Es común que en nuestro día a día confundamos términos como vértigos y mareos. Aunque a menudo se usan como sinónimos, se trata de dos condiciones muy diferentes, tanto en síntomas como en causas. Si bien ambos pueden generar incomodidad y afectar nuestra calidad de vida, es importante diferenciarlos para encontrar el tratamiento adecuado. En este artículo detallaremos sus diferencias, sus causas, síntomas y opciones de tratamiento.
¿Qué son los vértigos y los mareos?
Los mareos son una sensación de aturdimiento o desvanecimiento que puede estar acompañada de una sensación de inestabilidad. En contraste, los vértigos se caracterizan por la percepción ilusoria de movimiento, como si el entorno estuviera girando alrededor de nosotros o viceversa. Esta diferencia esencial en la naturaleza de la percepción es clave para entender ambos términos.
El origen de los vértigos y los mareos
El vértigo generalmente se origina en el sistema vestibular, que se encuentra en el oído interno, encargado de controlar el equilibrio corporal. Las condiciones más comunes incluyen:
- Vértigo posicional paroxístico benigno (VPPB): Provocado por movimientos específicos de la cabeza que afectan pequeños cristales en el oído interno.
- Enfermedad de Ménière: Produce acumulación de líquido en el oído interno, causando vértigo, pérdida auditiva y acúfenos.
- Neuronitis vestibular: Inflamación del nervio vestibular debido a infecciones virales.
Por otro lado, los mareos tienen orígenes variados, como:
- Bajada de tensión arterial: Especialmente tras movimientos bruscos.
- Deshidratación o hipoglucemia: Cuando el cerebro no recibe suficiente oxígeno o glucosa.
- Problemas cervicales: Contracturas musculares en la zona del cuello.
- Ansiedad o estrés: Factores psicológicos que afectan el equilibrio.
Síntomas comunes de los vértigos y los mareos
Si bien pueden parecer similares, los sintomas de ambas condiciones tienen características propias. Algunos de los más destacados son:
Síntomas del vértigo
- Sensación de que todo gira a tu alrededor.
- Náuseas, vómitos y sudores fríos.
- Dificultad para mantener el equilibrio y caminar.
- Movimiento involuntario de los ojos (nistagmo).
Síntomas del mareo
- Aturdimiento y desvanecimiento.
- Sensación de debilidad o inestabilidad.

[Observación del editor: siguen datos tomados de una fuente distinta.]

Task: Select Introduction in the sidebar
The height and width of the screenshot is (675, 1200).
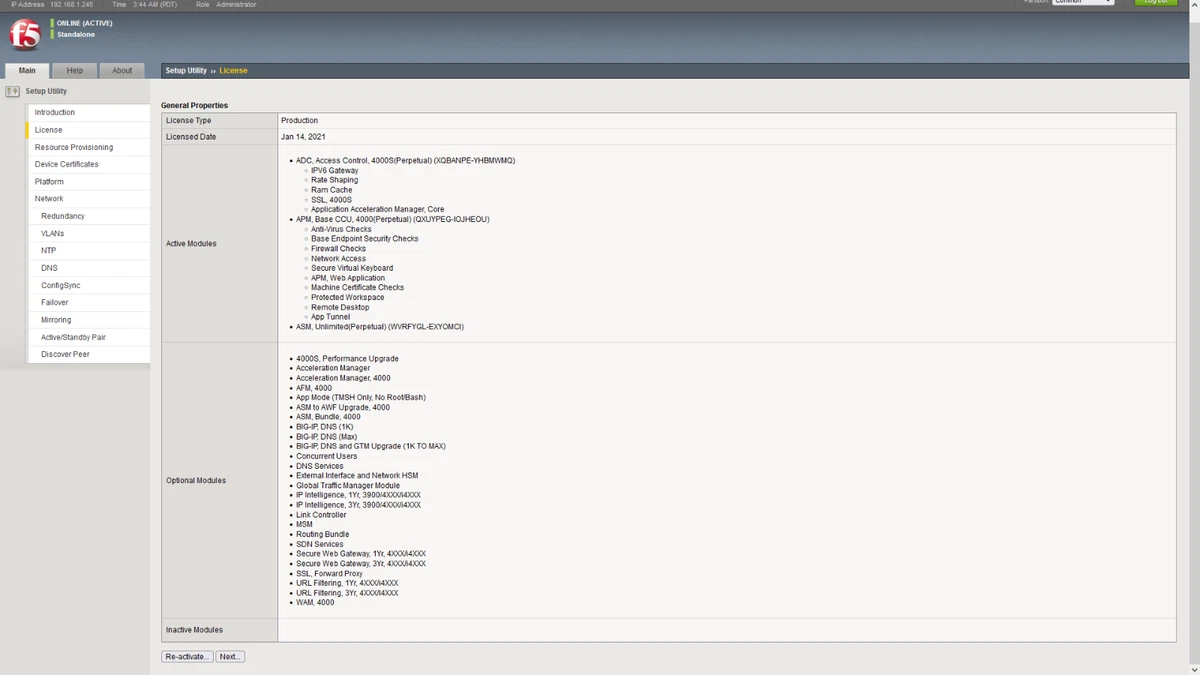Action: click(x=54, y=112)
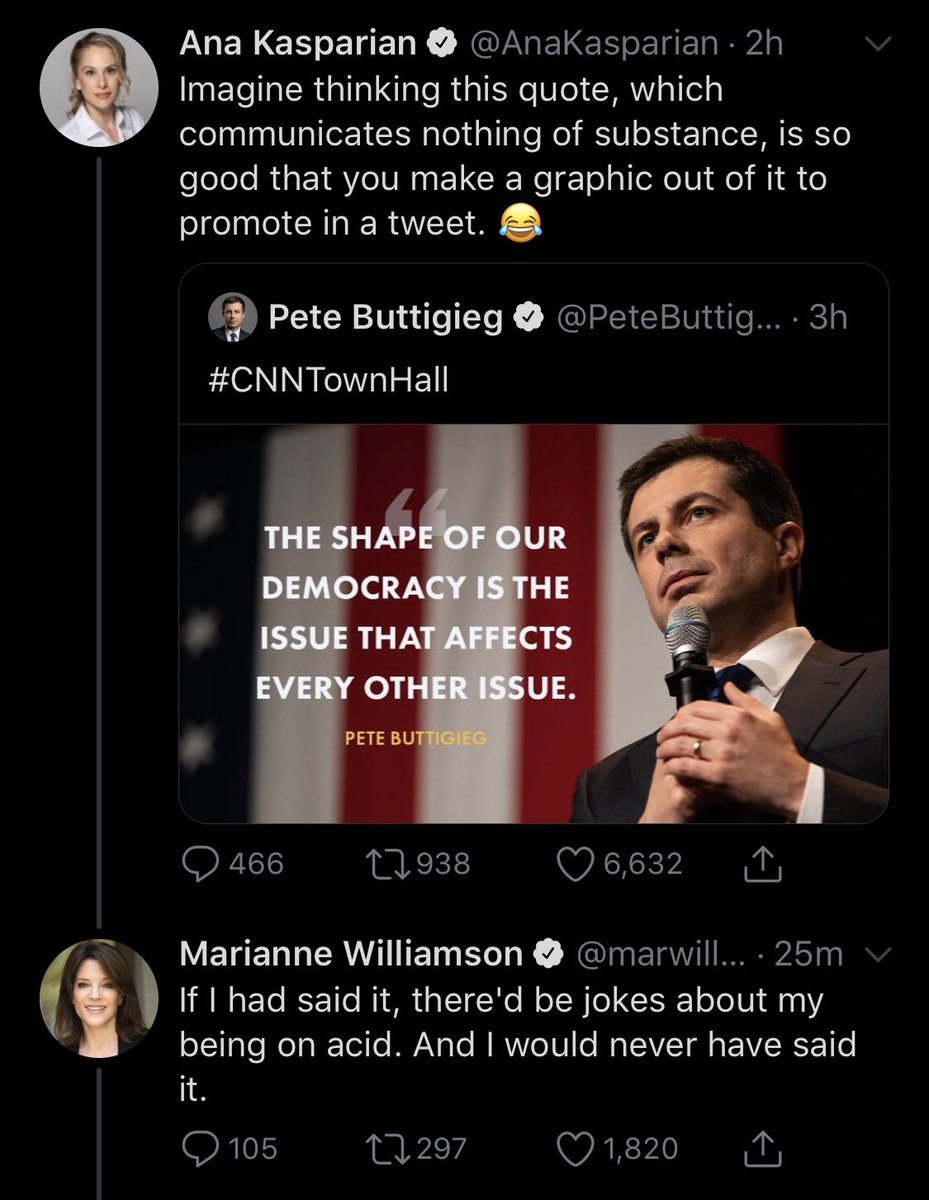929x1200 pixels.
Task: Retweet Ana Kasparian's tweet
Action: pyautogui.click(x=391, y=863)
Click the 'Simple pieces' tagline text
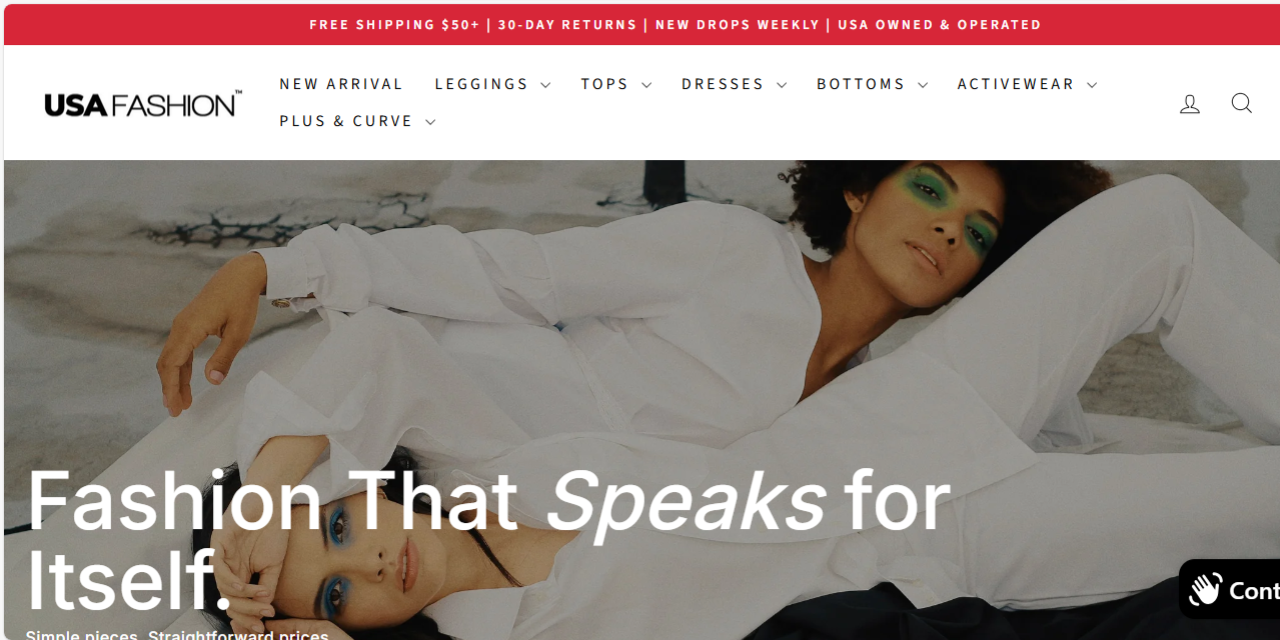Viewport: 1280px width, 640px height. pos(177,634)
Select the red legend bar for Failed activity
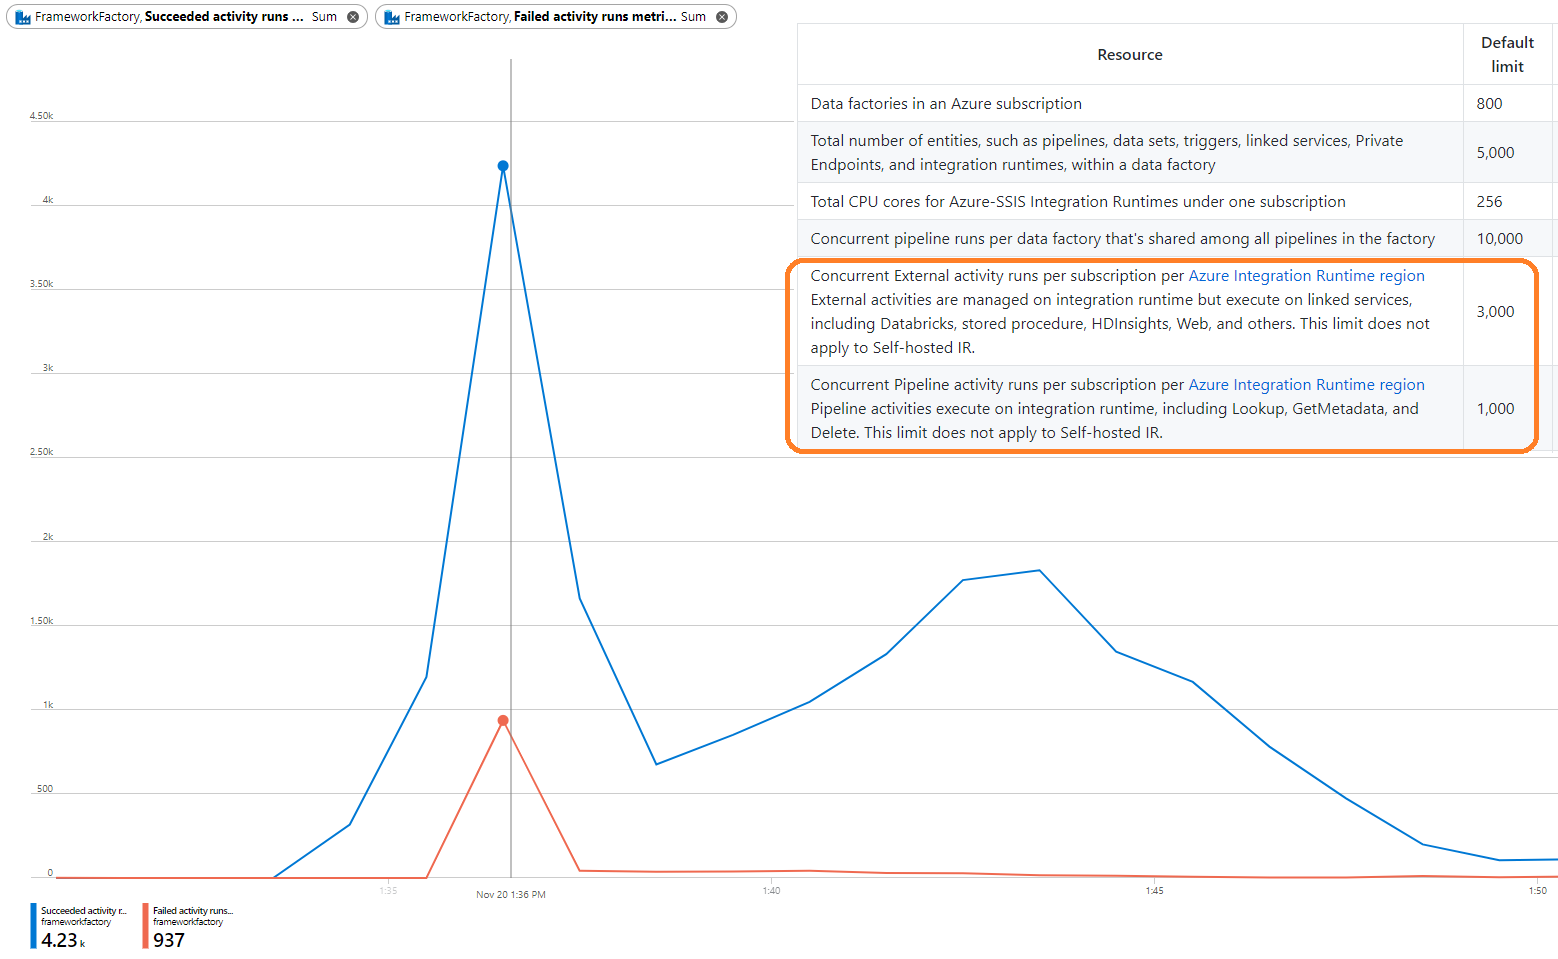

- Nubosidad de la visión o visión borrosa.
- Palidez y sensación de desmayo.
Duración de los episodios
La duración de los episodios también marca una diferencia importante entre mareos y vértigos:
- Mareos: Generalmente son breves y desaparecen en cuestión de segundos o minutos. Sin embargo, pueden repetirse si la causa subyacente no se aborda.
- Vértigos: Los episodios pueden durar desde minutos hasta varias horas. Además, la sensación de malestar puede prolongarse durante días debido a la «resaca» del episodio.
¿Qué hacer ante un episodio?
La manera de actuar dependerá de si se trata de un vértigo o un mareo:
En caso de mareo
- Búsqueda de un lugar seguro para sentarse o recostarse.
- Colocar la cabeza entre las piernas para mejorar la circulación.
- Hidratación: beber agua si sospechas que la causa es deshidratación.
En caso de vértigo
- Evitar mover bruscamente la cabeza.
- Enfocar la vista en un punto fijo para reducir la sensación de giro.
- Consultar a un médico si los episodios son frecuentes o incapacitantes.
Tratamientos disponibles
El tratamiento dependerá del diagnóstico específico:
- Vértigos: Medicamentos prescritos como meclizina o betahistina, maniobras como la de Dix-Hallpike para reposicionar los cristales del oído interno, y en casos graves, rehabilitación vestibular.
- Mareos: Reposo, hidratación y tratamiento de la causa raíz, como ajustar la alimentación en caso de hipoglucemia o practicar ejercicios para aliviar las contracturas cervicales.
La identificación adecuada entre vértigos y mareos es fundamental para encontrar una solución eficaz. Si crees que tus síntomas persisten, acude a un especialista. Entender las diferencias y actuar a tiempo puede mejorar tu calidad de vida.